Councilman Tom LaBonge nixed plans for a parking meter pilot program along Riverside Drive Monday night after hearing mostly opposition from residents and business owners at a town hall about the issue.
About two dozen people attended the meeting at Campo de Cahuenga and suggested other ways to enforce parking along the busy street comprised of many stores and restaurants.
Initially, LaBonge wanted to install seven parking meters in front of his field office at 10116 Riverside Dr. and gather feedback from business owners and homeowners about their effectiveness after about six months.

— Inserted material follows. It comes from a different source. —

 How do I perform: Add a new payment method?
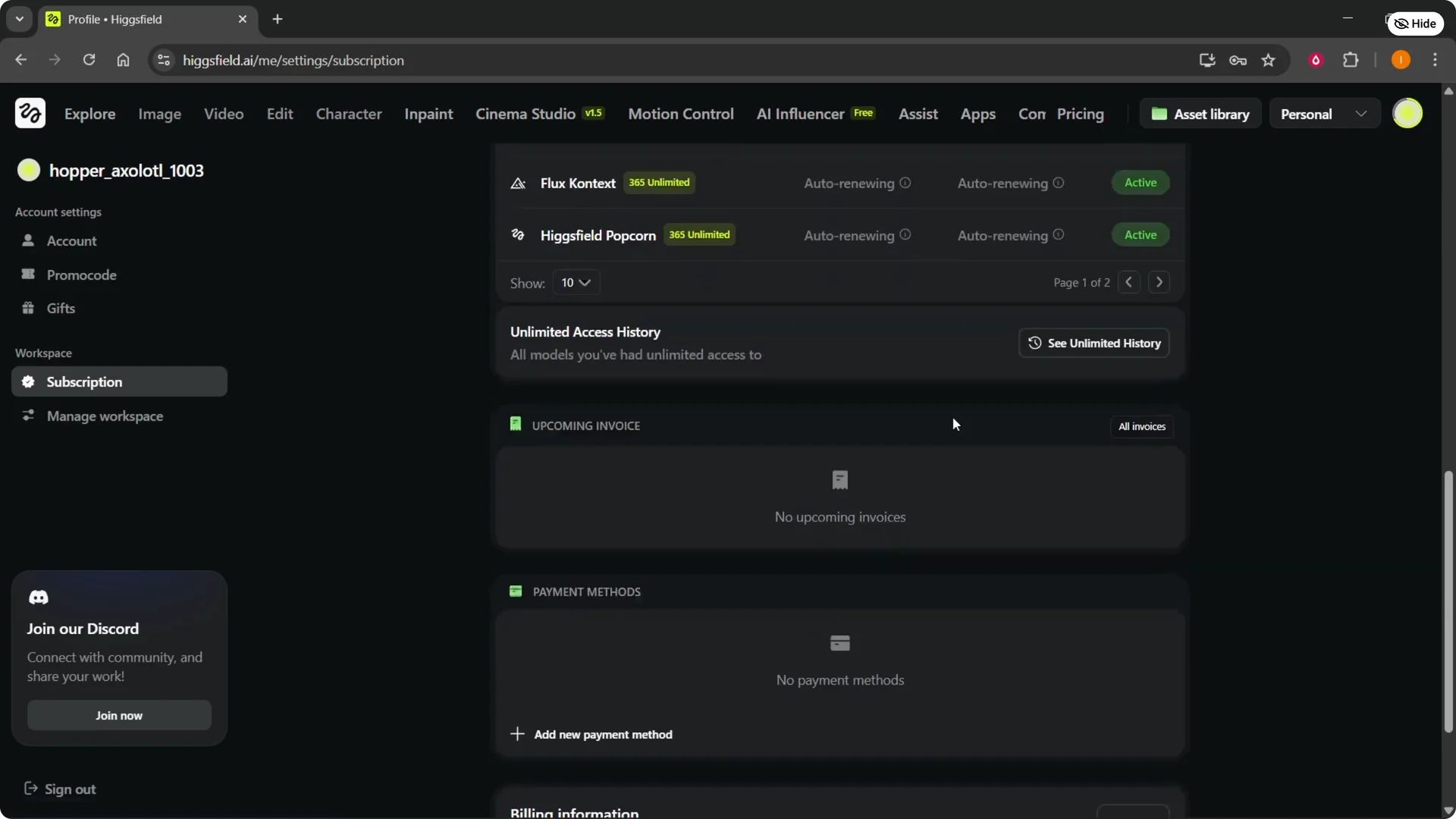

But those in attendance offered other alternatives such as striping and boosting the presence of parking enforcement employees to ticket anyone who stays parked more than the allotted two hours.
"I really don't feel that this is going to be advantageous to anyone other than the parking meters making money and writing tickets," said Gail Roski, a 49-year resident of Toluca Lake.
Ryan Altoon, president of the Greater Toluca Lake Neighborhood Council, was also at the town hall and said the board of directors commissioned a study last year that found at least 125 parking spaces could be created through several methods, including utilizing rear parking lots at certain times of the day.
He said the next step would entail getting city officials, homeowners and business owners to collaborate on a parking management plan on what would work best for Riverside Drive.
LaBonge said he was willing to drop his pilot program in favor of seeing what the collaborative parking plan would lay out.
"The neighborhood council is doing a comprehensive parking study, so let's look at that," he said.